_What you should do_. Rescale the lines from the line with "Previous Page (318, 267)" up to and including the line with "Tietosuojakäytäntö (378, 2373)". Write each of these lines out again in full, with every coordinate in the answers multiplied by 0.75 and rounded to a whole number, halves rounded up.

====== Dataset excerpts

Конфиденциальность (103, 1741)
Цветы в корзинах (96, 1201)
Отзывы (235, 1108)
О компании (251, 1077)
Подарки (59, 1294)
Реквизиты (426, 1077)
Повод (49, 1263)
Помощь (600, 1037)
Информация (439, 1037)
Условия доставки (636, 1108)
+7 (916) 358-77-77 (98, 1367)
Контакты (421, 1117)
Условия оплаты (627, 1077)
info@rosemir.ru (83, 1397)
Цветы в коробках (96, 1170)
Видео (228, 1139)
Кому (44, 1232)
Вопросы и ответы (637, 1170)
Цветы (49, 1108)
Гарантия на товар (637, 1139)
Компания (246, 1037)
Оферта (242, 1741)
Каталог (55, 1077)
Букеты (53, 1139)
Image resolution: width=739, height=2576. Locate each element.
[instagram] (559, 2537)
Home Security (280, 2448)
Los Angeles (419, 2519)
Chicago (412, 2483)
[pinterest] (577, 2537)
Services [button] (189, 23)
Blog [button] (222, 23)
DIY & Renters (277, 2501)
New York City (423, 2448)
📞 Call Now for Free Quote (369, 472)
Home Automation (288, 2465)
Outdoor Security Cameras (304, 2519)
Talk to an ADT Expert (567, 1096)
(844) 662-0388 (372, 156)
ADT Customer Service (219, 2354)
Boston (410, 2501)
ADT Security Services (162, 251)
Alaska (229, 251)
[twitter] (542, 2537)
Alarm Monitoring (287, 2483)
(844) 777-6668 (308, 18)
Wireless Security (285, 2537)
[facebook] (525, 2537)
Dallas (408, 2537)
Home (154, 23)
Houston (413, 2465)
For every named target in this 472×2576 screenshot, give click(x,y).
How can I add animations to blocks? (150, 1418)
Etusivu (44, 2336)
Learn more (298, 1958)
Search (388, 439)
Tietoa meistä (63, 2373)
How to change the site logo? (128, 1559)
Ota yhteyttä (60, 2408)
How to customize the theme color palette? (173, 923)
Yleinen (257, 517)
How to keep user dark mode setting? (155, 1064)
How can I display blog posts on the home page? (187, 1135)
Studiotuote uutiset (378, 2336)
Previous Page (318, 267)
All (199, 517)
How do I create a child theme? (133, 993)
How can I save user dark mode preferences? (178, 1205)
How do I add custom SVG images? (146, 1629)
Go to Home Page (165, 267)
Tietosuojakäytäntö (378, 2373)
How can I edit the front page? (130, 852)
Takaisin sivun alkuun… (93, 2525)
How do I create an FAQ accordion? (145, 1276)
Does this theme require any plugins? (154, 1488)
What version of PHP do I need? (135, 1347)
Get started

============

_Result of this task_.
Previous Page (239, 200)
All (149, 388)
How do I create a child theme? (100, 745)
How can I save user dark mode preferences? (134, 904)
How do I add custom SVG images? (110, 1222)
Go to Home Page (124, 200)
Tietosuojakäytäntö (284, 1780)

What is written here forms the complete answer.